Relevant Pragmatic Engineer newsletter with many more cases along these lines, along with how some people are handling them: https://newsletter.pragmaticengineer.com/p/the-pulse-token-s...

Tokenmaxxing seems more and more like a way to encourage experimentation and learning, and incidents like this are a part of learning. Like, today devs simply use the most expensive model by default, even to do extremely simple things. This is obviously wasteful and costly, and budgets will soon be imposed, but this is how they're figuring out the economics.

For instance, like we estimate story points, we may estimate token budgets. At that point, why waste time and money invoking a model for a simple refactor when you could do it with a few keystrokes in an IDE? And why use a frontier model when an open-source local model could spit out that throwaway script? Local models can be tokenmaxxed, but frontier models will still be needed and will be used judiciously. Those are essentially trade-offs, and will eventually be empirically driven, which is what engineering is largely about.

So economics will soon push engineers back to do what they're paid to do: engineering. Just that it will look very different compared to what we're used to.
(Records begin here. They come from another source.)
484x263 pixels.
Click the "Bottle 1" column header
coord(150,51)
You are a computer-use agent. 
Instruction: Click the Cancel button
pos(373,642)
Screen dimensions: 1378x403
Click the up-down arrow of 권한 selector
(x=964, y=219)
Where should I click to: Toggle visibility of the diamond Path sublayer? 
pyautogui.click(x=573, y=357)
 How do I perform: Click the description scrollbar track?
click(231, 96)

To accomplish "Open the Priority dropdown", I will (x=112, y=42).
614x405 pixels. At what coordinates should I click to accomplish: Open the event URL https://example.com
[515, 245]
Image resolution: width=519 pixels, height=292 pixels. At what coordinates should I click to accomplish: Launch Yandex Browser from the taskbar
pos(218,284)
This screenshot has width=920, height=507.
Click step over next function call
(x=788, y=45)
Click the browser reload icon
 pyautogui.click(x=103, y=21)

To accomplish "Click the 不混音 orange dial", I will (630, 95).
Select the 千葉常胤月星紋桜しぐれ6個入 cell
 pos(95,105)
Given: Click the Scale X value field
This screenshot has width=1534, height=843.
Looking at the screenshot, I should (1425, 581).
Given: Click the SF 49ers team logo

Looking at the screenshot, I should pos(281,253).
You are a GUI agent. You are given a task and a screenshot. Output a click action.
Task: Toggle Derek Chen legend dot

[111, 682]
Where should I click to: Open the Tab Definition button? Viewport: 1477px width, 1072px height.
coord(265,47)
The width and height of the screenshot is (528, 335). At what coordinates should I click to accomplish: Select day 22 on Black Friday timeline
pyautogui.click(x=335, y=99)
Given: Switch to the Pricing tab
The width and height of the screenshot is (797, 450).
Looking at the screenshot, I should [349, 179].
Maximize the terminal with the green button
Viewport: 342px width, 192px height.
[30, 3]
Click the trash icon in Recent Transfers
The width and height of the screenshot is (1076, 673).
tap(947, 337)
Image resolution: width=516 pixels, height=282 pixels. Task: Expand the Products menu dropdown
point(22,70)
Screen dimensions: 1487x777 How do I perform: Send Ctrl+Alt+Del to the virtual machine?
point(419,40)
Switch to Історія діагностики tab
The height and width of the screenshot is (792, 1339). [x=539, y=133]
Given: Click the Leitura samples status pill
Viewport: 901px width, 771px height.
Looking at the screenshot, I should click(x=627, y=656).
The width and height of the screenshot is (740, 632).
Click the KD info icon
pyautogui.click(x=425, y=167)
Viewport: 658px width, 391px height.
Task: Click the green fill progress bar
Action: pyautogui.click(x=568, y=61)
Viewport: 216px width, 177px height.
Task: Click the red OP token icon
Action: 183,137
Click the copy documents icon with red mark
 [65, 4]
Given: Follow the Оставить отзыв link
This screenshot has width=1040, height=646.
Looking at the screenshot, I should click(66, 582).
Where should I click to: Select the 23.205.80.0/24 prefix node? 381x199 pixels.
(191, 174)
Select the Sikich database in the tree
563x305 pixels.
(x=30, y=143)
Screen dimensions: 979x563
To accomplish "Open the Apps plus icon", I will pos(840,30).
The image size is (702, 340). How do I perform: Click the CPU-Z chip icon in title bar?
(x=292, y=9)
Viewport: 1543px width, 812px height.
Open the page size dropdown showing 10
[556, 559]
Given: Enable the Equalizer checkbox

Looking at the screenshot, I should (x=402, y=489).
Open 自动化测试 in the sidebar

great_psy 15 hours ago | parent [-]

This is the first time I heard about estimating tokens for a task.

I feel like you’re on to something. Management will pick this up, and make it part of the sprint planning.

Engineers will pull out their hair wondering how you can do that.

That’s like estimating how many CPU cycles a task will take. How many instructions will your laptop use while you work on something.

keeda 5 hours ago | parent [-]

Yeah, and I expect estimating token budgets is going to go the same trajectory (along with the same accompanying annoyances) as estimating and tracking story points!

But done with the right mindset and proper awareness of the inherent uncertainty, you can sometimes achieve some reasonable estimates over time by starting with some T-shirt size estimates and then adapting based on actual numbers. Soon enough the team gets a sense of the nuances of the projects and its dependencies, and estimates get more accurate.

As such, the example of estimating CPU cycles for tasks is actually relevant. For instance it is a common practice in real-time embedded systems running on tiny micro-controllers. But it is also possible to get good estimates for more complex applications / OS's / architectures simply by benchmarking them over time.

The most common problem with planning and task estimation is that the corporate dynamics around it are not healthy: leadership often uses those as an SLA instead of the SWAG that they are. I worked on a team where our estimates never matched the actual time taken, partially due to rather unpredictable dependencies and high-priority tasks frequently interrupting us. But because we were clearly very high-functioning, management never held that against us. Those were some healthy corporate dynamics; not all places have that.